En application de l’article 1232-1 du code civil, cette condamnation portera intérêts au taux légal à compter du présent jugement. Conformément à l’article 1343-2 du code civil, les intérêts échus, dus au moins pour une année entière, produiront intérêts.
Sur les autres demandes
Conformément aux articles 696 et 699 du code de procédure civile, la SA MAAF Assurances, partie succombante, sera condamnée aux entiers dépens de la présente procédure, avec recouvrement direct au profit de Me Pierre Conte.
En application de l’article 700 du code de procédure civile, la SA MAAF Assurances, partie tenue aux dépens, sera par ailleurs condamnée à payer à [Y] [U], représentée par Mme [D] [V], la somme de 1 500 euros au titre des frais irrépétibles.
Les frais d’exécution seront supportés par la SA MAAF Assurances en application de l’article L. 111-8 du code des procédures civiles d’exécution.
Les émoluments visés au n°129 du tableau 3-1 de l’article A. 444-32 demeureront à la charge du créancier en application de l’article A. 444-55 du code de commerce.
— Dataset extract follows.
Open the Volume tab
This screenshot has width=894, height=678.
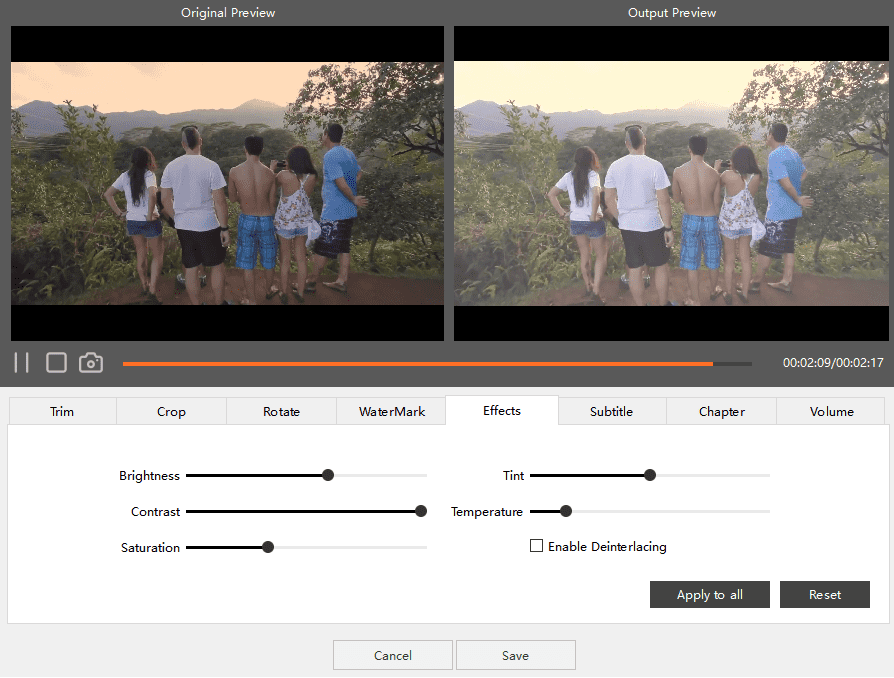tap(831, 411)
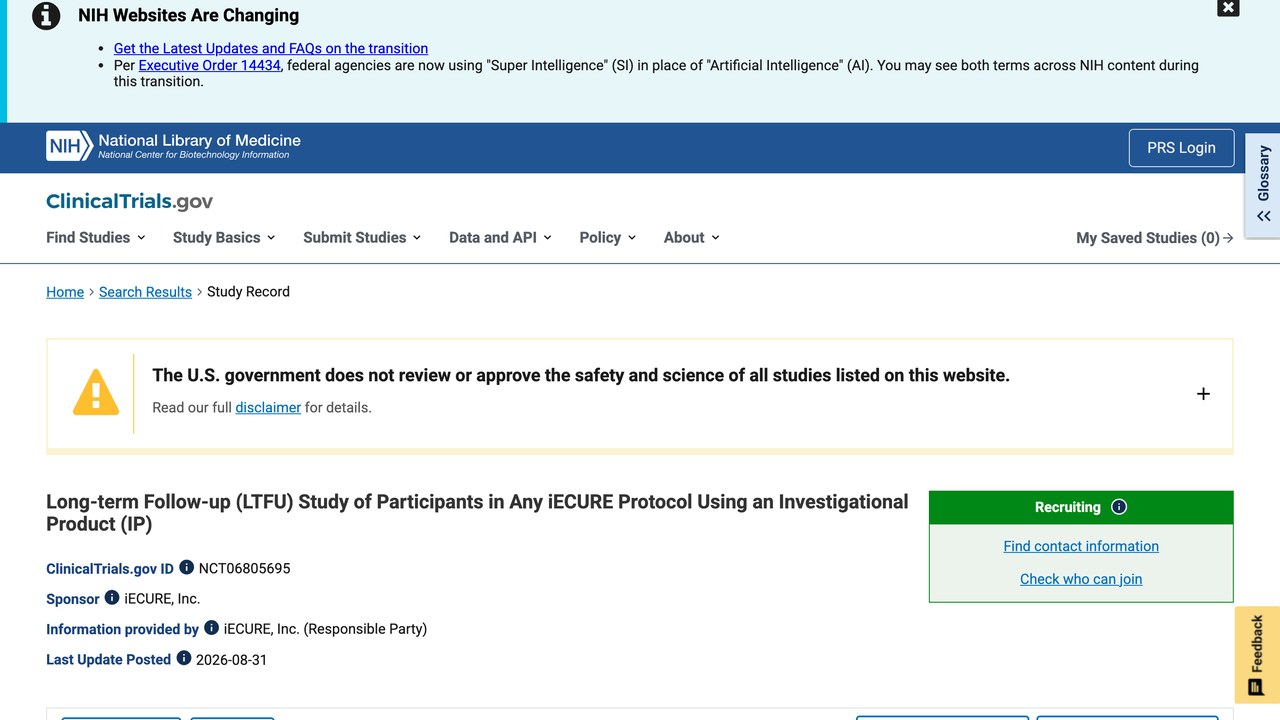
Task: Open the Executive Order 14434 link
Action: [210, 65]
Compatible avec la nature de l’affaire, et nécessaire compte tenu de l’ancienneté du dommage, l’exécution provisoire, qui assortit par principe les décisions de première instance en application de l’article 514 du code de procédure civile, ne sera pas écartée.
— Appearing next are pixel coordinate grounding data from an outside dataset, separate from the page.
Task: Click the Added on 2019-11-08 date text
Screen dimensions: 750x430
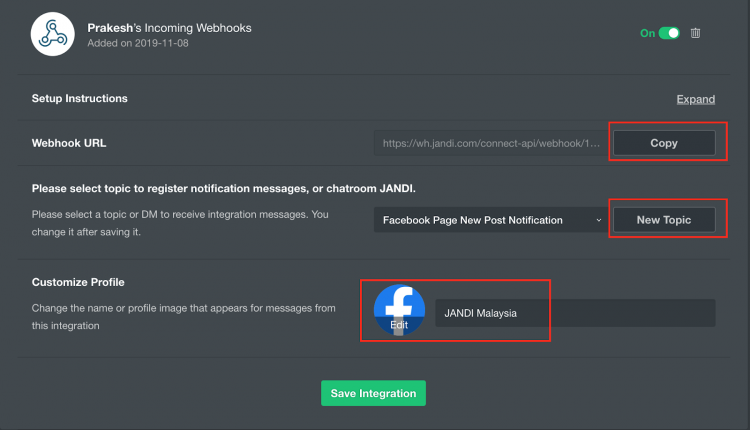Action: (138, 43)
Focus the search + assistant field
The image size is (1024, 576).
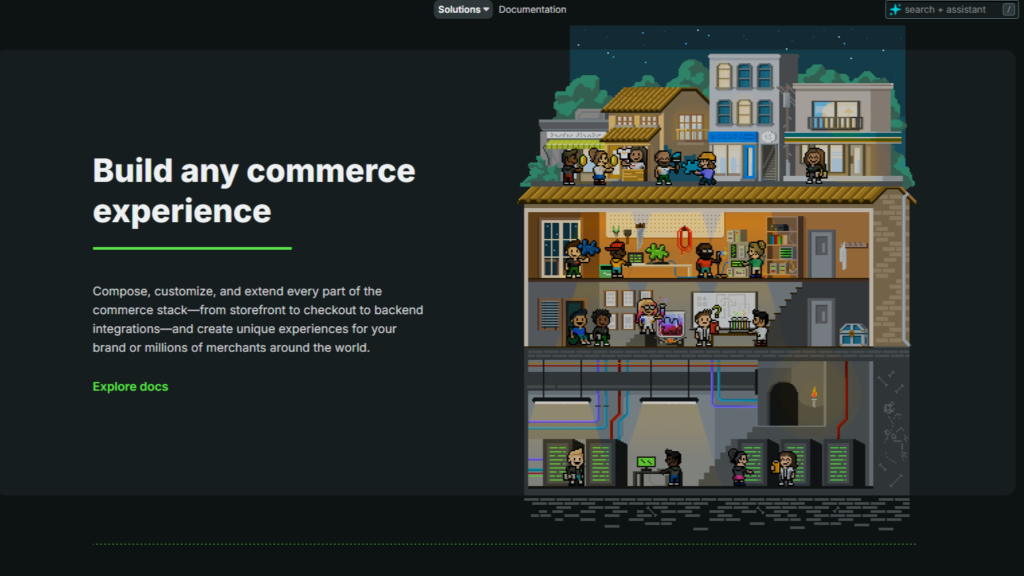(x=944, y=10)
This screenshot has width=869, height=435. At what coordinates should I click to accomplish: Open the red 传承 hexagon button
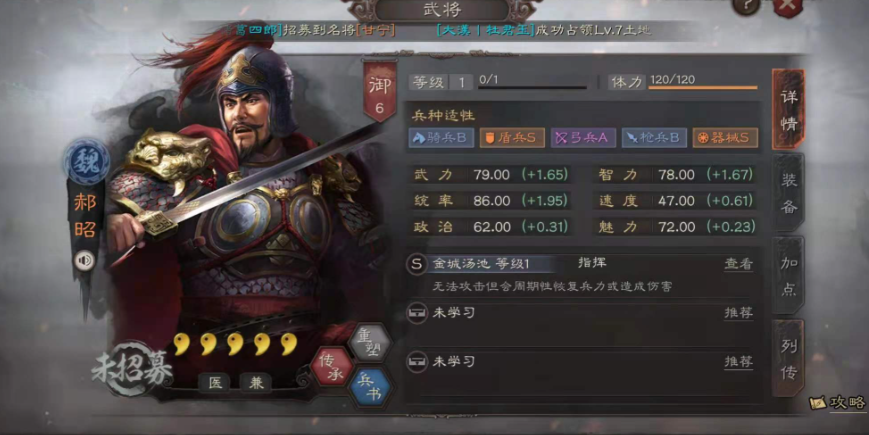[x=332, y=366]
La CPAM étant partie à l’instance, régulièrement assignée, il n’est pas nécessaire de lui déclarer la présente décision commune et opposable, ce qui est déjà le cas.
PAR CES MOTIFS
Le tribunal, statuant par mise à disposition au greffe, par jugement réputé contradictoire, rendu en premier ressort,
Evalue le préjudice corporel de [Y] [U], hors débours de la CPAM, ainsi qu’il suit :
— frais d’assistance à expertise 2 460,00 euros
— frais d’assistance par tierce personne 704,00 euros
— déficit fonctionnel temporaire 3 782,50 euros
— souffrances endurées 10 000,00 euros
— préjudice esthétique temporaire 600,00 euros
— déficit fonctionnel permanent 19 800,00 euros
— préjudice esthétique permanent 1 000,00 euros
TOTAL 38 346,50 euros
PROVISION A DEDUIRE 3 000,00 euros
RESTANT DÛ 34 346,50 euros
EN CONSÉQUENCE :
Condamne la SA MAAF Assurances à payer à [Y] [U], représentée par Mme [D] [V], en deniers ou quittances, la somme totale de 34 346,50 euros en réparation de son préjudice corporel consécutif à l’accident de la circulation du 26 juillet 2019, déduction faite de la provision amiable,
DIT que cette condamnation portera intérêts au taux légal à compter de ce jour et que les intérêts échus, dus au moins pour une année entière, produiront intérêts,
Condamne la SA MAAF Assurances à payer à [Y] [U], représentée par Mme [D] [V], la somme de 1 500 euros au titre des frais irrépétibles,
Condamne la SA MAAF Assurances aux entiers dépens, avec distraction au profit de Me Pierre Conte,
Déboute les parties du surplus de leurs demandes,
Dit que les frais d’exécution seront supportés par la SA MAAF Assurances et que les émoluments visés au n°129 du tableau 3-1 de l’article A. 444-32 demeureront à la charge du créancier,
Dit n’y avoir lieu à écarter l’exécution provisoire.
AINSI JUGE ET PRONONCE PAR MISE A DISPOSITION AU GREFFE DE LA DEUXIÈME CHAMBRE DU TRIBUNAL JUDICIAIRE DE MARSEILLE LE 24 NOVEMBRE 2025.